■ How to complete this task: Where the records below show a line containing "Task: Enable the 包含采取率 checkbox", start copying; end with the line containing "The width and height of the screenshot is (1492, 592).", and copy it too.

Stored records:
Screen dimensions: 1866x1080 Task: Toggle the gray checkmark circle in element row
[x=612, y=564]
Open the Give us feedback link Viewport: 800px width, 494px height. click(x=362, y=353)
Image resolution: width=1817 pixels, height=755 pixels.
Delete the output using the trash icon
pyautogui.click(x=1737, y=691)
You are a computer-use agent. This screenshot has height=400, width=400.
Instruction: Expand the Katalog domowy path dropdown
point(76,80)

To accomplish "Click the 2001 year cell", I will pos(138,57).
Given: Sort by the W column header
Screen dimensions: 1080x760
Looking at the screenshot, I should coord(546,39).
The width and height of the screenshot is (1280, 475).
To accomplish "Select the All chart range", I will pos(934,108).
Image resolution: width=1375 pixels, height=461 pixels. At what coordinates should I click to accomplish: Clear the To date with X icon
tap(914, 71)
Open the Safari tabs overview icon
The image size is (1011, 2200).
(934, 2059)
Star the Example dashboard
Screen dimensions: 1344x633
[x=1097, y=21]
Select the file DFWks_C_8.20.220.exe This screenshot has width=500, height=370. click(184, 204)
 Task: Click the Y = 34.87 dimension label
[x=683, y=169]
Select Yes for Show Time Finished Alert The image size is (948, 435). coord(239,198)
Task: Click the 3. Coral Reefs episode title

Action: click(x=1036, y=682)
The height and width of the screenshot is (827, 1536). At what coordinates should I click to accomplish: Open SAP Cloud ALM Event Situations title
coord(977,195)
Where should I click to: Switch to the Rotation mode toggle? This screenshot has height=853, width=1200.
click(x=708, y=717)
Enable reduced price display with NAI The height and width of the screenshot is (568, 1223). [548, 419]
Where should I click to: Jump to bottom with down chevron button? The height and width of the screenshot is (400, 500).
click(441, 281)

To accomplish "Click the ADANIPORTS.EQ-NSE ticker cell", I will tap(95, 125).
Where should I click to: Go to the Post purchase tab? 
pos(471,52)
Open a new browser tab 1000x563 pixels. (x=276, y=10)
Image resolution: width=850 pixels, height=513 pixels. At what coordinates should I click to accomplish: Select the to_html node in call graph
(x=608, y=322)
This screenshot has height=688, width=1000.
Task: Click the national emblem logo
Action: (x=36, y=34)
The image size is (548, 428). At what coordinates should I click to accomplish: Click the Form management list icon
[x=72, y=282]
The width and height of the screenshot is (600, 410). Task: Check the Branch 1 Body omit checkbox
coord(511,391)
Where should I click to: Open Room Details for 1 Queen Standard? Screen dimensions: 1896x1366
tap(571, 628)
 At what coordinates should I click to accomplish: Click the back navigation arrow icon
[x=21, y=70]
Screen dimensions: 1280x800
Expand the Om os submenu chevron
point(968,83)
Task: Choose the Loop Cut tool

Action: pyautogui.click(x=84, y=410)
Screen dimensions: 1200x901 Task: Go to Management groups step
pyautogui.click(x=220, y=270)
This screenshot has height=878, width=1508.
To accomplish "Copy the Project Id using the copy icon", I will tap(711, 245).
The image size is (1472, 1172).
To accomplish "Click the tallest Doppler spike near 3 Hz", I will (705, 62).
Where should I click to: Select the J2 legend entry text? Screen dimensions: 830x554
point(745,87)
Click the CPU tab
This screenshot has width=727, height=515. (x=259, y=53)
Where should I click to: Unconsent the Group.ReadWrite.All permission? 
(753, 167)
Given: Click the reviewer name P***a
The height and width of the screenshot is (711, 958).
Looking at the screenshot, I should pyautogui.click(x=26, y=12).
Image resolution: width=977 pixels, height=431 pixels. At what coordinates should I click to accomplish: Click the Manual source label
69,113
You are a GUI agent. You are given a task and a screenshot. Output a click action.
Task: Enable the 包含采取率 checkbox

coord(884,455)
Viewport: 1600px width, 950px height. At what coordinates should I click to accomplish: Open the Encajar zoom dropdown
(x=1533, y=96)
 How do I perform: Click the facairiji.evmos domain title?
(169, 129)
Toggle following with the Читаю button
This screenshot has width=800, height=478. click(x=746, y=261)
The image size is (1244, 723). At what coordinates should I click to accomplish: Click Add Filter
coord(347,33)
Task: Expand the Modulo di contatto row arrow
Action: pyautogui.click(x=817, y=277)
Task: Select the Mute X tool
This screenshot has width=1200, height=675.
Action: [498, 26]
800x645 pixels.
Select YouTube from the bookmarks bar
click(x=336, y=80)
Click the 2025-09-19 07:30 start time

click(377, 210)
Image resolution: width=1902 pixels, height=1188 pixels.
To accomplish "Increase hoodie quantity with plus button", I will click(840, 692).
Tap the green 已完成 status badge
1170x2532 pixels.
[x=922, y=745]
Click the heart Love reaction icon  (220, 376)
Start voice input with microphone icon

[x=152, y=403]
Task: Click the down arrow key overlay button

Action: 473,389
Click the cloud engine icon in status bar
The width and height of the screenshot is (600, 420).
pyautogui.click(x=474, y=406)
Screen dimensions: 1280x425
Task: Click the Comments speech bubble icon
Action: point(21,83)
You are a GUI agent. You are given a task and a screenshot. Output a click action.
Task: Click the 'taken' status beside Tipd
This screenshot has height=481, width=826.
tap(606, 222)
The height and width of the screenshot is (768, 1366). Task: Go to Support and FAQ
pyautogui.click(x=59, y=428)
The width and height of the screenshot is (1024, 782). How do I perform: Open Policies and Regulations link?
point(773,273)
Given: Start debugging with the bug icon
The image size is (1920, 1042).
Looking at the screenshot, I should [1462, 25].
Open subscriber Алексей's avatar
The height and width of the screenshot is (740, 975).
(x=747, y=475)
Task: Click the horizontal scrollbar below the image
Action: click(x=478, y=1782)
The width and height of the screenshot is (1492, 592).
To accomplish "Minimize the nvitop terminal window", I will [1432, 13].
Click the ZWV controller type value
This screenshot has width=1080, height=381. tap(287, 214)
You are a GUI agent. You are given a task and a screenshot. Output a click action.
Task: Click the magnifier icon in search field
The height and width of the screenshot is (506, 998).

■ Task solution:
Task: Enable the 包含采取率 checkbox

coord(884,455)
Viewport: 1600px width, 950px height. At what coordinates should I click to accomplish: Open the Encajar zoom dropdown
(x=1533, y=96)
 How do I perform: Click the facairiji.evmos domain title?
(169, 129)
Toggle following with the Читаю button
This screenshot has width=800, height=478. click(x=746, y=261)
The image size is (1244, 723). At what coordinates should I click to accomplish: Click Add Filter
coord(347,33)
Task: Expand the Modulo di contatto row arrow
Action: pyautogui.click(x=817, y=277)
Task: Select the Mute X tool
This screenshot has width=1200, height=675.
Action: [498, 26]
800x645 pixels.
Select YouTube from the bookmarks bar
click(x=336, y=80)
Click the 2025-09-19 07:30 start time

click(377, 210)
Image resolution: width=1902 pixels, height=1188 pixels.
To accomplish "Increase hoodie quantity with plus button", I will click(840, 692).
Tap the green 已完成 status badge
1170x2532 pixels.
[x=922, y=745]
Click the heart Love reaction icon  (220, 376)
Start voice input with microphone icon

[x=152, y=403]
Task: Click the down arrow key overlay button

Action: 473,389
Click the cloud engine icon in status bar
The width and height of the screenshot is (600, 420).
pyautogui.click(x=474, y=406)
Screen dimensions: 1280x425
Task: Click the Comments speech bubble icon
Action: point(21,83)
You are a GUI agent. You are given a task and a screenshot. Output a click action.
Task: Click the 'taken' status beside Tipd
This screenshot has height=481, width=826.
tap(606, 222)
The height and width of the screenshot is (768, 1366). Task: Go to Support and FAQ
pyautogui.click(x=59, y=428)
The width and height of the screenshot is (1024, 782). How do I perform: Open Policies and Regulations link?
point(773,273)
Given: Start debugging with the bug icon
The image size is (1920, 1042).
Looking at the screenshot, I should [1462, 25].
Open subscriber Алексей's avatar
The height and width of the screenshot is (740, 975).
(x=747, y=475)
Task: Click the horizontal scrollbar below the image
Action: click(x=478, y=1782)
The width and height of the screenshot is (1492, 592).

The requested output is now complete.